Even as Napoleon was still a possible threat, Richard Wellesley became the Governor General of the EIC. And he came with two goals, says William Dalrymple in The Anarchy: secure India for the British and:
“… to eradicate all traces of French influence before any French military expedition could arrive.”
Wellesley used the fact that the four powers in India, the EIC, the Marathas, the Nizam of Hyderabad, and Tipu were at odds with each other, always switching alliances based on whoever seemed the greater threat.

At the same, Nelson sunk the French fleet “wrecking Napoleon’s hopes of using Egypt as a secure based from which to attack India”. That, however, didn’t change Wellesley’s policy: by now, he had converted the EIC into a “privately owned imperial power with a standing army and territorial possessions far larger than that of its parent company”! Tipu was killed in battle, the factionalism in the Marathas ensured they’d never stand united against the British, and the Nizam of Hyderabad had become a vassal state.

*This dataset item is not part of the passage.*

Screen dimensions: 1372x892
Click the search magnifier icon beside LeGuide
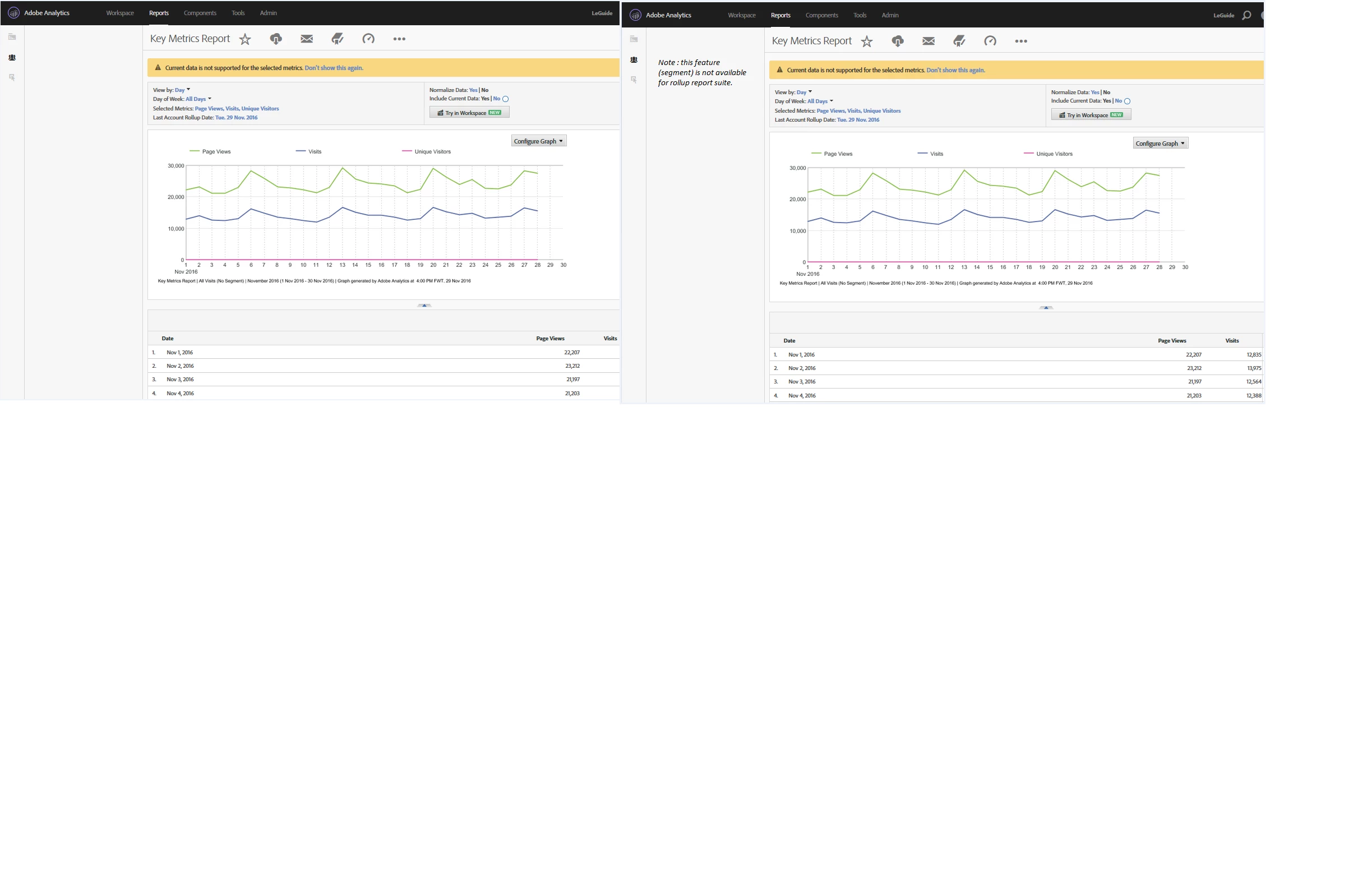(1246, 16)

That left Shah Alam, the Mughal emperor without real power. Wellesley recognized that while powerless, Alam still held “symbolic authority, and his decisions instantly conferred legality”. Shah Alam recognized his status (powerless) and agreed to such a deal with the EIC. And as the EIC got stronger, the Indian money lenders and financers lent more to them and thus made them even stronger. Finally, the EIC signed treaties with the Rajputs and thus practically all of India fell under their control. As Edmund Burke later wrote:
“The Constitution of the Company began in commerce and ended in Empire.”

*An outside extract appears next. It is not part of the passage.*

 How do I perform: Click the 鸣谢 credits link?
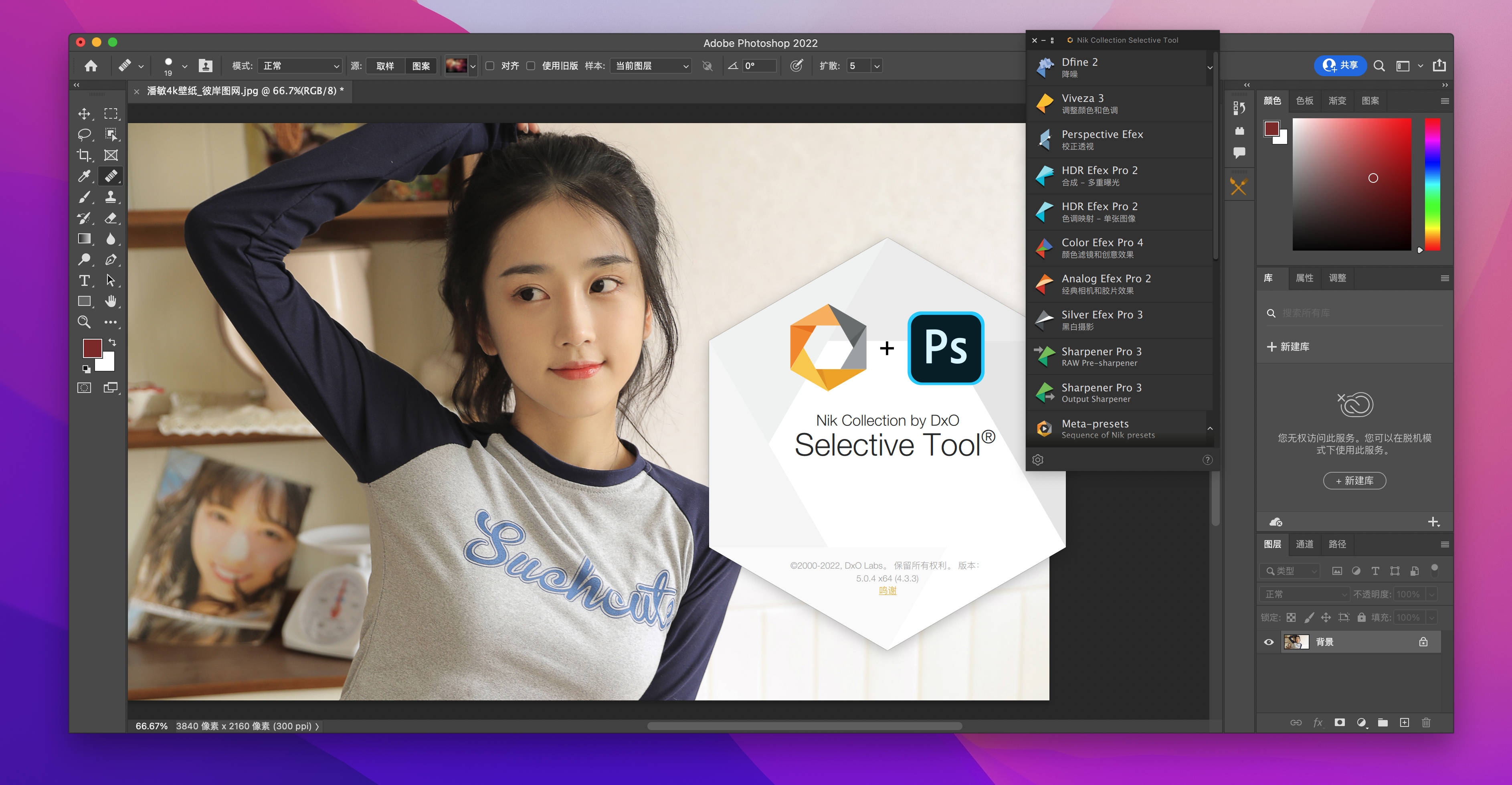pos(887,591)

Ironically, though, at the time:
“In London there was surprisingly little awareness as yet of what had been achieved.”
But by 1825, there was growing opposition in Parliament to the existence of the Company. After all, with an army and area under control larger than England itself, how could the Company not be seen as a threat to England itself?! By 1833, its trading rights were revoked turning it effectively into a governing corporation. And after the Revolt of 1857, England took over the governance of India. The Company, for all practical purposes, had finally ceased to exist.